:: Material for the task ::

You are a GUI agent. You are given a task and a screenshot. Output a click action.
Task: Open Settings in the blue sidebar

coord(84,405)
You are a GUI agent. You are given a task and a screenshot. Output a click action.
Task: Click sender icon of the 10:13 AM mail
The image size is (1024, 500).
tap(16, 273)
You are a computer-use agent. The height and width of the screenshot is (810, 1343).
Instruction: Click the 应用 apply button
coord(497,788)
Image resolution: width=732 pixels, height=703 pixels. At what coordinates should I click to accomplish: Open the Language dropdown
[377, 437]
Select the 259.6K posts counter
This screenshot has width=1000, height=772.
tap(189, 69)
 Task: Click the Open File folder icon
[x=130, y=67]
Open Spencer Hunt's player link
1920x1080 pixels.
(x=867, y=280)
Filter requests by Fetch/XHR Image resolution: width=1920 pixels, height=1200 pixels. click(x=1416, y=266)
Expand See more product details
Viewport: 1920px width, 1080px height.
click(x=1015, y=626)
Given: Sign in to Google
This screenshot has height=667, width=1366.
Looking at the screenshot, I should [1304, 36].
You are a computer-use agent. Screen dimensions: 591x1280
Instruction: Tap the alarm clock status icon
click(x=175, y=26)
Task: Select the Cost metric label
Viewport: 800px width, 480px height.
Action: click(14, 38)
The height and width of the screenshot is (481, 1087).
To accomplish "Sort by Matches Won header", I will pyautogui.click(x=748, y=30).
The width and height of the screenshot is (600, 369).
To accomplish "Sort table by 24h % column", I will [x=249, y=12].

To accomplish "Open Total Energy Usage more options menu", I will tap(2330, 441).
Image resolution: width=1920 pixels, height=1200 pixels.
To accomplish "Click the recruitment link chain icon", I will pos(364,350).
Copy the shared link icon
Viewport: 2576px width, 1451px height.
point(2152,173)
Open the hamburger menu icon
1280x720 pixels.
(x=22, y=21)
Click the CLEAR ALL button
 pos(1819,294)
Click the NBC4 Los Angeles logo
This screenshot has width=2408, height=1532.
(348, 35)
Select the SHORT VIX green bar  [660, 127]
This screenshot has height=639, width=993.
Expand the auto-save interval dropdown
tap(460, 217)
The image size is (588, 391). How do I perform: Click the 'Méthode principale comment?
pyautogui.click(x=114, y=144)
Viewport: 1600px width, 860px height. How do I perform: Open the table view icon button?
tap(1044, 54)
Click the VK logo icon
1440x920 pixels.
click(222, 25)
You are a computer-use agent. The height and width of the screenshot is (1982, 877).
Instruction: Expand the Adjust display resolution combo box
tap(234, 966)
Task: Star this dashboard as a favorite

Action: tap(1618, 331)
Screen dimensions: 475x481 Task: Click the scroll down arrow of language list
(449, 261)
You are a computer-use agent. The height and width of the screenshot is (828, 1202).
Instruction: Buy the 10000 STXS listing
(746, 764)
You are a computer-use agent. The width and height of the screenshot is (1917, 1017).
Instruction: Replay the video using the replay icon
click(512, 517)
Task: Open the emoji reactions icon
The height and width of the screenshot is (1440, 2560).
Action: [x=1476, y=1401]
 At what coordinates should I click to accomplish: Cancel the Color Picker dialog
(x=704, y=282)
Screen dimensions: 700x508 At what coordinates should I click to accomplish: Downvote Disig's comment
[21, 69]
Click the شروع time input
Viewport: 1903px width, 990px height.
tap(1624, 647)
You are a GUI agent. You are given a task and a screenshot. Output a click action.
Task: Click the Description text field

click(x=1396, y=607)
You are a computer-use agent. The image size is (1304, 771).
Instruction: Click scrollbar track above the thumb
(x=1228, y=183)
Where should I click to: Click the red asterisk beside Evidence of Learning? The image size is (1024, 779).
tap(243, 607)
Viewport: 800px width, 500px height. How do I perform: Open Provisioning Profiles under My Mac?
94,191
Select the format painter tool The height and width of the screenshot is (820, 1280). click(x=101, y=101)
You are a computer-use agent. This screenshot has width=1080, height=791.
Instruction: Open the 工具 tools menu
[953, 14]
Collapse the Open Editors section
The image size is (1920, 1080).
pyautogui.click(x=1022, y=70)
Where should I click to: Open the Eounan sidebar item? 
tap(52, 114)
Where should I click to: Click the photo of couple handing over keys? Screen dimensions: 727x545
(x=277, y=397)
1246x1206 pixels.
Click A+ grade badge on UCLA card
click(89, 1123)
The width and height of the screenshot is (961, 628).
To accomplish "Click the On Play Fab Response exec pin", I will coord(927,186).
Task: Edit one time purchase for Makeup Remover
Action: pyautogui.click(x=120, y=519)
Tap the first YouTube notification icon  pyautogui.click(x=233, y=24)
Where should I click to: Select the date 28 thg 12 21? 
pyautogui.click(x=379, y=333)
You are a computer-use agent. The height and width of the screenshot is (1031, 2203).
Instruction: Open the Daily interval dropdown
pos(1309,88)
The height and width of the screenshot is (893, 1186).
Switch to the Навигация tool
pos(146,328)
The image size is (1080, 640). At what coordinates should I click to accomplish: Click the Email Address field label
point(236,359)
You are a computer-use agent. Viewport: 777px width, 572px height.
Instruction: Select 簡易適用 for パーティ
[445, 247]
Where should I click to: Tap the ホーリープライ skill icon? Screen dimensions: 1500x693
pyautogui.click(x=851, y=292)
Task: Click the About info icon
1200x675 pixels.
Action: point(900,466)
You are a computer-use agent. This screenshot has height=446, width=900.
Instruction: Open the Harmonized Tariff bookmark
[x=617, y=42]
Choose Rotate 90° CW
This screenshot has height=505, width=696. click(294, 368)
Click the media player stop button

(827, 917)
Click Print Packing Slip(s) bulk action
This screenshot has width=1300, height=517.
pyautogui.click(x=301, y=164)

:::

▸ **What is required**
Reproduce the listing from the line with "You are a computer-use agent. Screen" up to and including the line with "Select the SHORT", substituting "Choose" for "Select" and leaving everything else unchanged.

▸ **Answer to this exercise**
You are a computer-use agent. Screen dimensions: 591x1280
Instruction: Tap the alarm clock status icon
click(x=175, y=26)
Task: Choose the Cost metric label
Viewport: 800px width, 480px height.
Action: click(14, 38)
The height and width of the screenshot is (481, 1087).
To accomplish "Sort by Matches Won header", I will pyautogui.click(x=748, y=30).
The width and height of the screenshot is (600, 369).
To accomplish "Sort table by 24h % column", I will [x=249, y=12].

To accomplish "Open Total Energy Usage more options menu", I will tap(2330, 441).
Image resolution: width=1920 pixels, height=1200 pixels.
To accomplish "Click the recruitment link chain icon", I will pos(364,350).
Copy the shared link icon
Viewport: 2576px width, 1451px height.
point(2152,173)
Open the hamburger menu icon
1280x720 pixels.
(x=22, y=21)
Click the CLEAR ALL button
 pos(1819,294)
Click the NBC4 Los Angeles logo
This screenshot has width=2408, height=1532.
(348, 35)
Choose the SHORT VIX green bar  [660, 127]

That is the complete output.